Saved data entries
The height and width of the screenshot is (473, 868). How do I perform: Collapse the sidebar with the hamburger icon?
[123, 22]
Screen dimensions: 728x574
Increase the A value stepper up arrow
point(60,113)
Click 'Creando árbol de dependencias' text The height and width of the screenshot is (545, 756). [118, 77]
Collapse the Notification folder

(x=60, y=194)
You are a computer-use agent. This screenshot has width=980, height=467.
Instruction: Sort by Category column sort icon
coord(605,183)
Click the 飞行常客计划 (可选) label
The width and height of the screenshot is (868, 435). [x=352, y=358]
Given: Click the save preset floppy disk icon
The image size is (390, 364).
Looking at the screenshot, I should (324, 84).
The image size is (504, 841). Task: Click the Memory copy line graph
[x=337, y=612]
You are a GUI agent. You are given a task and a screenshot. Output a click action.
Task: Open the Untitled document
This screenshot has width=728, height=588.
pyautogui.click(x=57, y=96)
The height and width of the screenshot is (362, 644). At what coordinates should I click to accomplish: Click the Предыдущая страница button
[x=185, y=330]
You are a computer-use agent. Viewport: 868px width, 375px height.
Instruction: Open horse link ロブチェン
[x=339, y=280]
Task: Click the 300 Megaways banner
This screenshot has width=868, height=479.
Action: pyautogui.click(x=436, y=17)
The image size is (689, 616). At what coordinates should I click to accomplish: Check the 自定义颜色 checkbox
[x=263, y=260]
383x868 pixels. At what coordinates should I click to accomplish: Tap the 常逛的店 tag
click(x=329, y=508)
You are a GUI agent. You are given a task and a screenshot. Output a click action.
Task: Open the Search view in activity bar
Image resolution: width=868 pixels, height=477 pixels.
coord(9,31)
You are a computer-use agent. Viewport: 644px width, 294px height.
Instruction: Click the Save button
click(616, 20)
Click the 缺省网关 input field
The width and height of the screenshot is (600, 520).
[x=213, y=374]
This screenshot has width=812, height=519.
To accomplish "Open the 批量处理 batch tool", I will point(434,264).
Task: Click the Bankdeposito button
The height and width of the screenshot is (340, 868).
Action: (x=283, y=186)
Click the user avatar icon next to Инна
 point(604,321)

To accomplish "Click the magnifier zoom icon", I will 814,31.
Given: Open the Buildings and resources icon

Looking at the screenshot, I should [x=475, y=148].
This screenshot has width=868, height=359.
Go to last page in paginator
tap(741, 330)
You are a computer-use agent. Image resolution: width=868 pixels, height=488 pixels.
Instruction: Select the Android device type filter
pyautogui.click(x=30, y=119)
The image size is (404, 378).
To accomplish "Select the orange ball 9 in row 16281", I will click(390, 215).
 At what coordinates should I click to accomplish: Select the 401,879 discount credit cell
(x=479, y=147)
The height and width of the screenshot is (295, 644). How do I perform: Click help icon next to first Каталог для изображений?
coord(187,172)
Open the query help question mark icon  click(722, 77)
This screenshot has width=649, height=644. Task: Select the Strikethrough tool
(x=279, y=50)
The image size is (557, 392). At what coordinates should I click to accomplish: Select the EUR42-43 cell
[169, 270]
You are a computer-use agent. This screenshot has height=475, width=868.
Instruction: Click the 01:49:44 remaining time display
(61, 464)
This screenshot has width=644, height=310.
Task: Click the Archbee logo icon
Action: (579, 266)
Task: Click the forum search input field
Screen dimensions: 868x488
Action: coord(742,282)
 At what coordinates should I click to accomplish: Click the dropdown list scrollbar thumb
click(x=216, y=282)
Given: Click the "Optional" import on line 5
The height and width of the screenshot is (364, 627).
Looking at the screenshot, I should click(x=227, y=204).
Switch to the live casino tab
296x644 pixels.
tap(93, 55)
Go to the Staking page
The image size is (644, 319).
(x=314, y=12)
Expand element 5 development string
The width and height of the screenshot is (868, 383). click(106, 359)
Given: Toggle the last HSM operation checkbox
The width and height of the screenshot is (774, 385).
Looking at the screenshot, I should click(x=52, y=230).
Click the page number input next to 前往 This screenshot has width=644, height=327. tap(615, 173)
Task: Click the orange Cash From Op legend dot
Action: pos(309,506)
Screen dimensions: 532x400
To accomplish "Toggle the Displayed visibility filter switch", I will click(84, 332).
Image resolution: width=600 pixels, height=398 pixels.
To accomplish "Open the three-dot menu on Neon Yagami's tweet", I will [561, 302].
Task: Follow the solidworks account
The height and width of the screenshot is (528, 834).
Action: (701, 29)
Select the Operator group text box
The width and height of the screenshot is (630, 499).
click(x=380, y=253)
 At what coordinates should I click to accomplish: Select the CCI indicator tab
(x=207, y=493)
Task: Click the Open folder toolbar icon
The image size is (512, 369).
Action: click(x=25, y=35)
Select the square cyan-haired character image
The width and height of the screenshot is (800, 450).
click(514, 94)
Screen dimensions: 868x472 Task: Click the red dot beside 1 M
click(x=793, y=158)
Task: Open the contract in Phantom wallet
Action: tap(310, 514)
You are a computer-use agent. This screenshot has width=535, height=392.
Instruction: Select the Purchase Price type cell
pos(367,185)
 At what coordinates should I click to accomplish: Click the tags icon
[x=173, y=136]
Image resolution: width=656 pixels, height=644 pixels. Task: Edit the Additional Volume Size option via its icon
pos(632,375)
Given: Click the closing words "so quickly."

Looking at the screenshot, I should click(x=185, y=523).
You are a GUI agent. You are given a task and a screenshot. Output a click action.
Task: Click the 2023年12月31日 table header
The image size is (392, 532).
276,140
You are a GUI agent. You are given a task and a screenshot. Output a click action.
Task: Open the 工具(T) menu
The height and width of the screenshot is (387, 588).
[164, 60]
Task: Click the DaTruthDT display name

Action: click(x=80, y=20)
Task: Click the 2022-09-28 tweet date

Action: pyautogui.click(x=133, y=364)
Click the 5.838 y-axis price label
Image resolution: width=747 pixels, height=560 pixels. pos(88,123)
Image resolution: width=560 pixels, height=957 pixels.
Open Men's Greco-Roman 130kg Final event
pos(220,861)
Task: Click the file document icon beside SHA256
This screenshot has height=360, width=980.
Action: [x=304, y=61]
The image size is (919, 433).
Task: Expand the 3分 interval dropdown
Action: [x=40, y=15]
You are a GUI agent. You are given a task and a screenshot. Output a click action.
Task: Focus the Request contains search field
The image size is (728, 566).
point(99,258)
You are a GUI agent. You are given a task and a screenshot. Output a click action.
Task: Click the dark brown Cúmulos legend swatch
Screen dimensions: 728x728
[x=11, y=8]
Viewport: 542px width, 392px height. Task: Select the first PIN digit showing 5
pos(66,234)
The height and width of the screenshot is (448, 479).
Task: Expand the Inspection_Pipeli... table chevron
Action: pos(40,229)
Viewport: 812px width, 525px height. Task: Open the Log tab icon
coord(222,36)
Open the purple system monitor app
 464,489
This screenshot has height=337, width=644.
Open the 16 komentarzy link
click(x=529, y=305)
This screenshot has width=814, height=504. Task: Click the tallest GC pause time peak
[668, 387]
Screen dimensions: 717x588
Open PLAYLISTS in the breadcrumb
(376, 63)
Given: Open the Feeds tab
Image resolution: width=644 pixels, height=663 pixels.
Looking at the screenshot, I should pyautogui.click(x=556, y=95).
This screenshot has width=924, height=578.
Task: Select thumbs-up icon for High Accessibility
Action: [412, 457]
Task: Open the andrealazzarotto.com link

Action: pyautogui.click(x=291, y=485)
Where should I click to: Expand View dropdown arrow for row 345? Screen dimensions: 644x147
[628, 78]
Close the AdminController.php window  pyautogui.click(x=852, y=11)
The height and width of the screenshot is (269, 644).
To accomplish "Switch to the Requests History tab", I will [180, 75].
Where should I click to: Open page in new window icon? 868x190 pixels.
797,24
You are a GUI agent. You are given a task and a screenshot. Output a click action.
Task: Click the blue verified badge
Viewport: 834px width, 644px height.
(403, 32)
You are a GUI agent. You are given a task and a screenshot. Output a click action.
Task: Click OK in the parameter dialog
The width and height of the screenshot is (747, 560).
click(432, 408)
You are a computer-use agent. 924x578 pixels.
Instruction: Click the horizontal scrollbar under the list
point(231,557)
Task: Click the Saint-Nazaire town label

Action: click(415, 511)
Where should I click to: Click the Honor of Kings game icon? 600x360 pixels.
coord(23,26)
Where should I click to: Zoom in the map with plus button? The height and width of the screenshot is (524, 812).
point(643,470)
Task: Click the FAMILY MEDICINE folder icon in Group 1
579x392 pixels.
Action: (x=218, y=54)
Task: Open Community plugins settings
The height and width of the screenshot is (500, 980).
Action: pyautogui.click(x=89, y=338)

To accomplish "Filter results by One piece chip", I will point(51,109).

How to complete this task >> Could you filter the entries above for lines holding the string "document" and copy them?

Finished exercise >>
Task: Open the Untitled document
Task: Click the file document icon beside SHA256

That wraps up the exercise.